In this study, based on monthly precipitation and temperature data from 571 meteorological stations across mainland China from 1985 to 2018, the Thornthwaite method was used to estimate the potential evapotranspiration for the study period and then the SPEI was calculated on a 12-month timescale. The drought monitoring capability of SPEI was evaluated in comparison to the typical drought events recorded in the Bulletin of Flood and Drought Disasters in China, and the drought characteristics and variation trends of each climate sub-region were analyzed.
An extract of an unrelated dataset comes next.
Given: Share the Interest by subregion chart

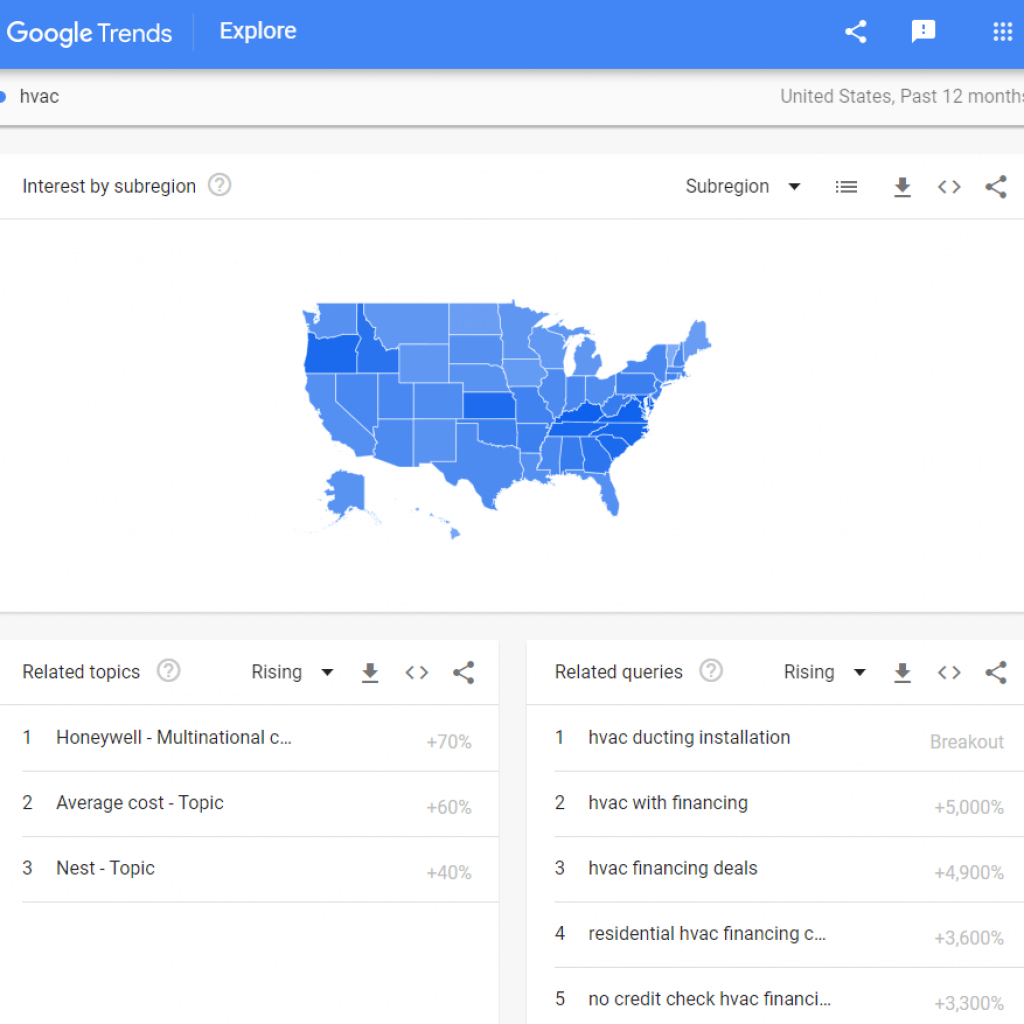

The results of the study indicated that:

• The descriptions of the extent and severity of drought by SPEI-12 basically matched the real drought events, indicating that SPEI-12 can better reflect the development process of drought events.
• Over the last 34 years, the spatial distribution of drought characteristics in mainland China has changed significantly. About 70% of the regions had drought frequencies between 50 and 64 times, and about 43% of the regions had drought durations between 100 and 110 months. Nearly 11% of the regions had drought severities of more than 110, with the NWC, southern NEC, and eastern NC regions being more severely affected.
• The spatial patterns indicated that regions with higher drought severity were associated with higher drought duration. The NWC, western part of IM, and TP regions all showed a significant increasing trend, while a decreasing trend was observed in the SC and eastern CSC regions.
• The SPEI was more applicable to drought monitoring in humid regions and less applicable in arid and semi-arid regions. Precipitation had the greatest positive correlation with drought in the SC region, indicating that drought was more sensitive to precipitation. The evolution of drought in the NWC and MEC regions was mainly influenced by temperature and PET, while soil moisture was more responsive to drought in the NC and TP regions.